From use case: Prompt-driven UX Prototyping

Pacers Sports & Entertainment (PS&E), the parent company of the Indiana Pacers and Fever pro basketball teams, needed to produce captions for its mobile app and arena screens to capture announcers’ descriptions of fast-moving games. The company trained the Azure AI Speech tool in the Microsoft Azure AI Foundry on hundreds of hours of Pacers and Fever broadcasts to help the model learn each announcer’s cadence, slang, and signature calls. Structured text files tagged with player, coach, and official names helped improve transcription accuracy. The result was increased accuracy in detecting player names, sponsor mentions, and real-time dialogue, achieving an error rate of 1.14%, well below its original goal of 10%. After rolling out captions in English, the system was expanded to Spanish and ultimately to another dozen languages.

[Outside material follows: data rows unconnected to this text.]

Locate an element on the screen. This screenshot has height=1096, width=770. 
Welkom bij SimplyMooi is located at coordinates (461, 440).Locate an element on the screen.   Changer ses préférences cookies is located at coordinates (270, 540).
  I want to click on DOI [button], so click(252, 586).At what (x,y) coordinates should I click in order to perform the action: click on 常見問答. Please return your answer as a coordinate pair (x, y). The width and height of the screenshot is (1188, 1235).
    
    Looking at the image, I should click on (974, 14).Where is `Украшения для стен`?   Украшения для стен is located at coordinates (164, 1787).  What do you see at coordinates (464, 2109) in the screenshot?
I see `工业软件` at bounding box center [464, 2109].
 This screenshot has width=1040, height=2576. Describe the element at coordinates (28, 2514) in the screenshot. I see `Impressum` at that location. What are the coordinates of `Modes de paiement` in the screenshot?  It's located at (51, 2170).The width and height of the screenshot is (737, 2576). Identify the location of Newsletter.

A hotel operator struggled to understand how customer sentiment affected behavior, in part because booking and feedback data were captured in separate systems. A team at AI UX Navigator, working with internal teams and an external machine learning firm, applied such natural language processing techniques as topic modeling, sentiment analysis, and clustering to 12 months of qualitative and behavioral data. The analysis revealed important insights— sleep quality is a strong loyalty driver and room controls are a low-impact investment area. The initiative led to a 10% lift in Net Promoter Score and conversion. An AI UX Navigator team member provided a key takeaway: “Understanding what guests care least about proved as valuable as understanding what they value most.” Many companies recognize the potential for AI to serve customers better. According to survey data reported by web design agency Digital Silk, 83% of surveyed business plan to use AI to improve user experience. A 2025 McKinsey survey found 45% of companies say AI already had improved customer satisfaction.